▶ [EXERCISE DIRECTIONS] From the entries, copy each line that includes "word".

▶ [DATA TO PROCESS]
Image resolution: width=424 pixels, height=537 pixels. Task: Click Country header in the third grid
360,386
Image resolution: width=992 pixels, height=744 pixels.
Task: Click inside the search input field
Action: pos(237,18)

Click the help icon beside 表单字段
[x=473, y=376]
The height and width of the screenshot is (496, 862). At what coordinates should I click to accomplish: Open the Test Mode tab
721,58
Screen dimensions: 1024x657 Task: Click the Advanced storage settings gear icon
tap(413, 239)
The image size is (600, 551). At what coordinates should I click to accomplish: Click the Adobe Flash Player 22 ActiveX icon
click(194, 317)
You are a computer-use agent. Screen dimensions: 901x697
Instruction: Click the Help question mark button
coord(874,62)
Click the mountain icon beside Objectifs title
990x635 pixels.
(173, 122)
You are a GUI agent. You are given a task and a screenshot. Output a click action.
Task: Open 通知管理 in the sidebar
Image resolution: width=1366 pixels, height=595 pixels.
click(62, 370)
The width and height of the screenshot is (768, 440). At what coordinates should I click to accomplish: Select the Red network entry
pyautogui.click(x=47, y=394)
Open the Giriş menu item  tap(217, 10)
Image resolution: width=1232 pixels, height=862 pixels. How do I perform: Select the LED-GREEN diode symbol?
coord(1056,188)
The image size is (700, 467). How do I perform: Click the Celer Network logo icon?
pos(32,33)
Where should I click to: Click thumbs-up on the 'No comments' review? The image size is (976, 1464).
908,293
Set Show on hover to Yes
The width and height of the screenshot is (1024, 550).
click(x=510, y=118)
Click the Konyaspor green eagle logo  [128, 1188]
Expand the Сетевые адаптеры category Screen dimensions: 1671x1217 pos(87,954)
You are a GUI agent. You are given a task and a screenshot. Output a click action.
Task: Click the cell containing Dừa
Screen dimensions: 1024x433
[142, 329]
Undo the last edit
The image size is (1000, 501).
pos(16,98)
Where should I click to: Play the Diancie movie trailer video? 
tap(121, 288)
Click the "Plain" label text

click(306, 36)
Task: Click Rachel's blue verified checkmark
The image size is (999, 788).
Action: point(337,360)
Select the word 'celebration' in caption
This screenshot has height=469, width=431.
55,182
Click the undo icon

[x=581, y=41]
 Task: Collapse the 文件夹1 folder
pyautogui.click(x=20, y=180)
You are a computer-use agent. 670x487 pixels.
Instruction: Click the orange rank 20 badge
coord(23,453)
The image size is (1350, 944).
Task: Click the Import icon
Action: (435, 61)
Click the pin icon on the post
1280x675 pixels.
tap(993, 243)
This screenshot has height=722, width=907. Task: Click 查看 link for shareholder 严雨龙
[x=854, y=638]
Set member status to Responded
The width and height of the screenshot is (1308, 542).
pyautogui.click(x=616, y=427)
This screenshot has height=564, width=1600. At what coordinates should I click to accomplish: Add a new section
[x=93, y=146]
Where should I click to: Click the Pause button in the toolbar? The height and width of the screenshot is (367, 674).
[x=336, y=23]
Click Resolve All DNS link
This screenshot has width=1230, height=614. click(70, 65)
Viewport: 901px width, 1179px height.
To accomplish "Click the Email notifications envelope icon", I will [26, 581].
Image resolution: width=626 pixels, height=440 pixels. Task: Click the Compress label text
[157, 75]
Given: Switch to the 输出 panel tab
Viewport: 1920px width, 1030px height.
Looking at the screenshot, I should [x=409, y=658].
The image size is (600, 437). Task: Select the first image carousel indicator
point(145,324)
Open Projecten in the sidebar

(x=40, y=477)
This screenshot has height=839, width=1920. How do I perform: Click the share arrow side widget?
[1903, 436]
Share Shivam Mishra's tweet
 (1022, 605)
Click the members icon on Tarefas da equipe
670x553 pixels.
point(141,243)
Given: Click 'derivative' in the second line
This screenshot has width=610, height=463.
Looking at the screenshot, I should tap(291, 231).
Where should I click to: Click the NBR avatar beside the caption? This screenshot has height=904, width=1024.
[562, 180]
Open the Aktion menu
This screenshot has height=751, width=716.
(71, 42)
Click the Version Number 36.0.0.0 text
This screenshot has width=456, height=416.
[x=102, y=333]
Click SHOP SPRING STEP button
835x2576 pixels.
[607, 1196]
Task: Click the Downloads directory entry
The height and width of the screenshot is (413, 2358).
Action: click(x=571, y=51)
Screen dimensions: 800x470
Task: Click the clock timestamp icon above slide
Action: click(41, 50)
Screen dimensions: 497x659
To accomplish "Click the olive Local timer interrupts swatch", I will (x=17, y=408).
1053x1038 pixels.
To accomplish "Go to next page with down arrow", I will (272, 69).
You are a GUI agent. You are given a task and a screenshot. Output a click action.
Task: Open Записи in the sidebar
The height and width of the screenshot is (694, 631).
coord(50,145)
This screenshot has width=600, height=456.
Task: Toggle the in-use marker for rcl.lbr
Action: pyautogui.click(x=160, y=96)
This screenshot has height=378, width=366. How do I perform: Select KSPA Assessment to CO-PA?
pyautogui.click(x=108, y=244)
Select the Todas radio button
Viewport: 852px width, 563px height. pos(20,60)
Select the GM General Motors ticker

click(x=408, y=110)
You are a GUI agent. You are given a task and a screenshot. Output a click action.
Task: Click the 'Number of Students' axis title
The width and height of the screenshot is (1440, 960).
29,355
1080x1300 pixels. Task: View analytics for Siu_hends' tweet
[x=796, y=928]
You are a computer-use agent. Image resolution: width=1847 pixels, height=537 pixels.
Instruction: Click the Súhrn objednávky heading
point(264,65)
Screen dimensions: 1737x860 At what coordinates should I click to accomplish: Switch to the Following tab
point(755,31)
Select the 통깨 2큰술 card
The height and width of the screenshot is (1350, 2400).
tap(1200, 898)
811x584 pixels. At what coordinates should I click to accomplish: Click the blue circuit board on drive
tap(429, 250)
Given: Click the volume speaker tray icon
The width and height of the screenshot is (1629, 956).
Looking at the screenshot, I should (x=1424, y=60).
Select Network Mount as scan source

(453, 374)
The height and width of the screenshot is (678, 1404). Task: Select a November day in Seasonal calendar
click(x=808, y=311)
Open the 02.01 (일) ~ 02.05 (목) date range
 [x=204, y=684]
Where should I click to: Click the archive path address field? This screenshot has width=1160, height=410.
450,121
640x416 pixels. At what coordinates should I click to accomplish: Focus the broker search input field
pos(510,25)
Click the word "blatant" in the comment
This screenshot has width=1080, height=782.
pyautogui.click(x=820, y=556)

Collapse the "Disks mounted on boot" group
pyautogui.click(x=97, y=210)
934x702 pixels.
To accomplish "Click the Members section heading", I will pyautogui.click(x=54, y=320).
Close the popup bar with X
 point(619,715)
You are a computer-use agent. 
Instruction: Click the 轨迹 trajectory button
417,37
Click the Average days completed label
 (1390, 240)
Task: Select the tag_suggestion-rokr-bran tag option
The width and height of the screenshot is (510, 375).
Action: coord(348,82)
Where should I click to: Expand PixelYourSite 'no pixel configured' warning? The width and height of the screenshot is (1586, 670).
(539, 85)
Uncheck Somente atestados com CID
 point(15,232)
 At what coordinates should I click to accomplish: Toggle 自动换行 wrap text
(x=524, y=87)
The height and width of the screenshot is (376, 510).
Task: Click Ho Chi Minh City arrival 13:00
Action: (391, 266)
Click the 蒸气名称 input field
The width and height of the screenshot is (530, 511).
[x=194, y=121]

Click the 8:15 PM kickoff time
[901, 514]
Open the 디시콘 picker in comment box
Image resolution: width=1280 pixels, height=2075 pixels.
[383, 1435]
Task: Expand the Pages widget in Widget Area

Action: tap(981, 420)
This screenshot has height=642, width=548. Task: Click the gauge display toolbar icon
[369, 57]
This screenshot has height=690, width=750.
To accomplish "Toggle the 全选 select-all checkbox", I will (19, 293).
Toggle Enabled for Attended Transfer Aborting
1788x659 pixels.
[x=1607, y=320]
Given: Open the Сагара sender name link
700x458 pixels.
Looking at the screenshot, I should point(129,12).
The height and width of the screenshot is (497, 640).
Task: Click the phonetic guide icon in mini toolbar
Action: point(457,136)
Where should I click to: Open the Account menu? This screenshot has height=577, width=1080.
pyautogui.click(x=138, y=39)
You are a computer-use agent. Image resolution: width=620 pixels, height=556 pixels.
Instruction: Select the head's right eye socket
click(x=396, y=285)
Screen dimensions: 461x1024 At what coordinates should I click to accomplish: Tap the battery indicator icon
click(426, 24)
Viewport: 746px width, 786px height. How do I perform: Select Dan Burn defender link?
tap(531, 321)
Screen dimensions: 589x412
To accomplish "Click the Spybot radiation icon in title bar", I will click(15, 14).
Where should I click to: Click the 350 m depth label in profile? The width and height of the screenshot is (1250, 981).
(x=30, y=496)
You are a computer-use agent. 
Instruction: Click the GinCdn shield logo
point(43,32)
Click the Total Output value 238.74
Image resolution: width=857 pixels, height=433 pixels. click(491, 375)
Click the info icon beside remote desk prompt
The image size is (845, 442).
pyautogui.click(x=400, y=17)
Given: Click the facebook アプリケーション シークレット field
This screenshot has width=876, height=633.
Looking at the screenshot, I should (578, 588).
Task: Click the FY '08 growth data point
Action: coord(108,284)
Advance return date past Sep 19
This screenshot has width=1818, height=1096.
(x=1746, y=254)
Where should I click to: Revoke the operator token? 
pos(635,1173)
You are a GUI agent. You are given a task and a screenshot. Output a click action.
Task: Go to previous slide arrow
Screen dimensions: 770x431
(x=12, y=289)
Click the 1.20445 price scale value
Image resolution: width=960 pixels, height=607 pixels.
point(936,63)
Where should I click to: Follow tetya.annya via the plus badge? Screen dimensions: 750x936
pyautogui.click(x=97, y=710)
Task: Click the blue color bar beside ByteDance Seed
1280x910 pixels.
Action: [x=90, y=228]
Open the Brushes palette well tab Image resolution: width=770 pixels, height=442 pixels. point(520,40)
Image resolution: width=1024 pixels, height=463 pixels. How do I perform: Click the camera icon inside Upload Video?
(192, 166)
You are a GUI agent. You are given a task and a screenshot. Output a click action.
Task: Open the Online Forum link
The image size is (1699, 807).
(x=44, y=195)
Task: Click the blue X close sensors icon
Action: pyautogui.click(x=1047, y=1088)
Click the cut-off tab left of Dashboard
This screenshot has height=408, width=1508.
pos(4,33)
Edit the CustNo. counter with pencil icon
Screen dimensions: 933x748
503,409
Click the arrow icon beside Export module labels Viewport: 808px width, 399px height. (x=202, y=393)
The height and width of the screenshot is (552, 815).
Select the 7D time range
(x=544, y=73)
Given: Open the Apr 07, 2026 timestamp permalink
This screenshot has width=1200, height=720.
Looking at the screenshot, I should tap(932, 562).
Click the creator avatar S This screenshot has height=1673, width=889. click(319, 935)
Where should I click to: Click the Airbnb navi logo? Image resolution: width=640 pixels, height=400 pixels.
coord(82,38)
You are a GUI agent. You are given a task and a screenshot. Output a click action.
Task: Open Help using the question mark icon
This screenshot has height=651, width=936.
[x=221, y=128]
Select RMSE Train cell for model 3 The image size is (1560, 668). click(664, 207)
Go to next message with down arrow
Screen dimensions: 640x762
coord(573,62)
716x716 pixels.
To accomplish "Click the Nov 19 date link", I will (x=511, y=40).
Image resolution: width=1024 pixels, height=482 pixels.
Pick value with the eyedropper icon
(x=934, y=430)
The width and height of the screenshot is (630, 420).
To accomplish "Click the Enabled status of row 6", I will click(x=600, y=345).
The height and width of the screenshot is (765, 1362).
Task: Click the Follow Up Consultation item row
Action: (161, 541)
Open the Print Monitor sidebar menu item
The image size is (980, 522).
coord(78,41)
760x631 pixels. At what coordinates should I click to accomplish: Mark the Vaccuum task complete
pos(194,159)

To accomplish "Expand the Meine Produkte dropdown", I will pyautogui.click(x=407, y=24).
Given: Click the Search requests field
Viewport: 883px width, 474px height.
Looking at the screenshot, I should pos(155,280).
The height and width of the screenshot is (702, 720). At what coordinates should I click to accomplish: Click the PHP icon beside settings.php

▶ [WRITTEN SOLUTION]
Select the word 'celebration' in caption
Click the word "blatant" in the comment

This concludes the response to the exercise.